Il problema dell’eternit fatica a scomparire sul territorio bisignanese: lo sanno bene i cittadini del territorio cratense, che in alcune zone vivono con quest’incubo. Tra questi, anche i bisignanesi del comitato spontaneo di contrada “Macchia Tavola”, presieduto da Valeria De Bonis, esponente politico del PD locale, denunciano ancora una volta l’incuria e l’abbandono in cui versa la zona di raccordo del territorio. Una situazione che prosegue quasi ad infinitum, mentre i cittadini assistono inermi, con le piogge e il vento, allo sbriciolare delle lastre d’amianto, che attraversano le vie della contrada.
“Non riusciamo a capire – afferma Valeria De Bonis – come una zona d’interesse strategico a ridosso dell’uscita dell’autostrada e ad un passo dall’area industriale, possa essere considerata marginale ad un programma di sviluppo integrato di cui le tracce, nonostante i ripetuti annunci e slogan elettorali, si faticano a rintracciarli nelle vere intenzioni della giunta di Umile Bisignano. Basta solo ricordare la non avvenuta rimozione dell’eternit nella suddetta località, nonostante il termine ultimo dei 180 giorni previsto in seguito all’emissione dell’ordinanza n.50 del 07/07/2010, e a cui si aggiunge l’inquinamento con rifiuti di provenienza industriale e di altra natura del fiume collettone, adiacente alle abitazioni e accuratamente documentato”.
L’esponente dei democrat locali continua il suo intervento:”A seguito delle continue richieste espresse e inoltrate al Sindaco a mezzo di comunicazioni ufficiali da parte del comitato spontaneo di Macchia Tavola, si è giunti finalmente a poter avere un incontro con lo stesso per affrontare le problematiche che affliggono ormai da qualche tempo la contrada. Ma la nostra azione – precisa De Bonis – non si fermerà qui, l’invito è rivolto a tutte le frazioni che versano in totale abbandono e che rappresentano la maggior parte del territorio di Bisignano”.
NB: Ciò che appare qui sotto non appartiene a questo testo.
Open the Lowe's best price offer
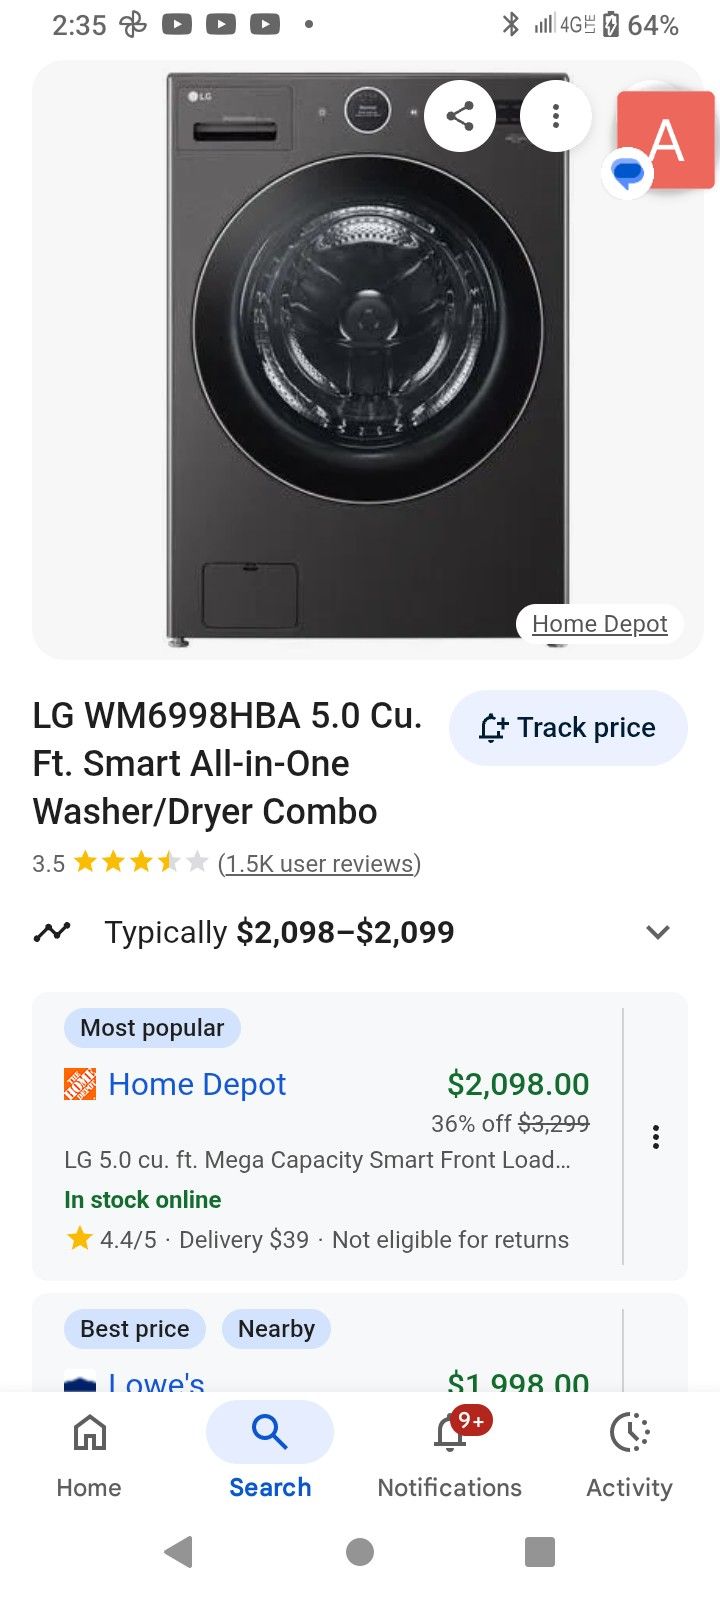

L’eternit, dunque, ritorna ad essere il triste protagonista delle cronache locali e i cittadini, come nella zona di Macchia Tavola, vogliono delle utili delucidazioni e a conferma di ciò arriva la conclusione di Valeria De Bonis sull’argomento:”Da questo incontro auspico che si esca con un documento ufficiale fatto d’impegni, interventi e tempi precisi, a difesa del diritto alla salute del cittadino, dei servizi essenziali e della ordinaria amministrazione”.